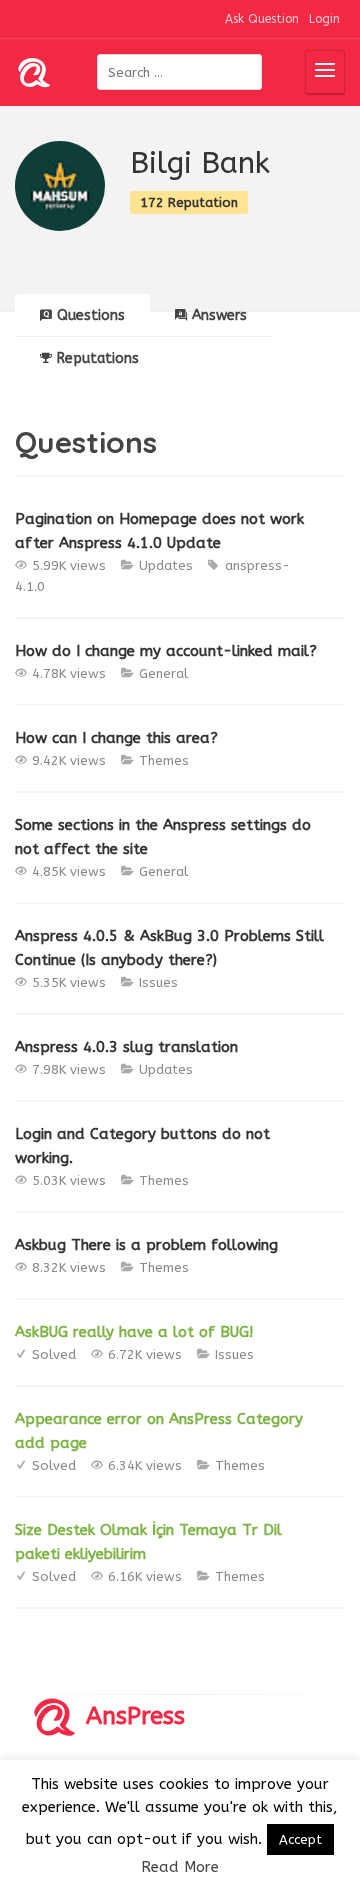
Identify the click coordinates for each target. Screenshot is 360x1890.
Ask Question (262, 19)
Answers (219, 315)
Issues (158, 982)
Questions (91, 315)
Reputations (98, 358)
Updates (166, 565)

* [The problem]:
Where a picture appears in the material above, skip it, and print the rest exactly.

* [Response below]:
Identify the click coordinates for each target. Screenshot is 360x1890.
Ask Question (262, 19)
Answers (219, 315)
Issues (158, 982)
Questions (91, 315)
Reputations (98, 358)
Updates (166, 565)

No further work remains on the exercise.